East Lansing — While Michigan State is coming off its latest dose of the reality of life on the road in the Big Ten, it soon will get another shot to prove the blowout loss at Purdue on Sunday was an outlier.
That comes next week as the Spartans hit the road for back-to-back games with Indiana and Minnesota. Before that, though, they’ll have to prove they can still take care of business at home against one of the hottest teams in the Big Ten.
Wisconsin has won six of its last seven games and beat No. 17 Maryland on Tuesday on a 3-pointer in the final seconds from junior guard Brad Davison.
“Those are the kind of shots that you dream about and you think about,” Davison said. “So, to have the opportunity, I'm very thankful for that opportunity to see the ball drop. But most importantly, that's a big win for this team. Whenever you can stack two wins in a row in this league, especially this year, it goes a long ways and it's going to make Friday (at Michigan State) a really fun game.”

## Collected data
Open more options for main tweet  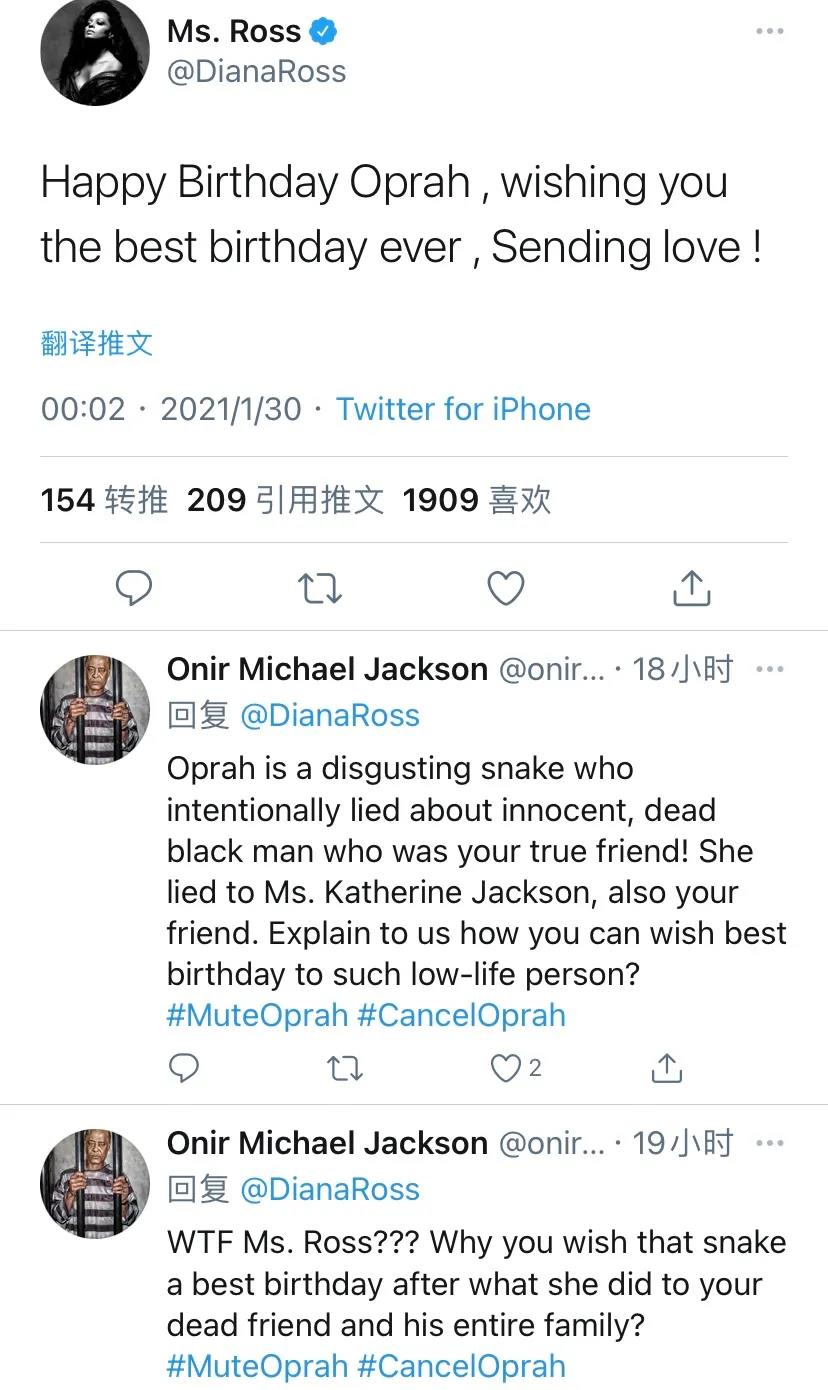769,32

## What is being asked
Please name the player who, per the Michigan State–Wisconsin preview, hit the 3-pointer in the final seconds that beat No. 17 Maryland.

## Exercise answer
Brad Davison, a junior guard for Wisconsin.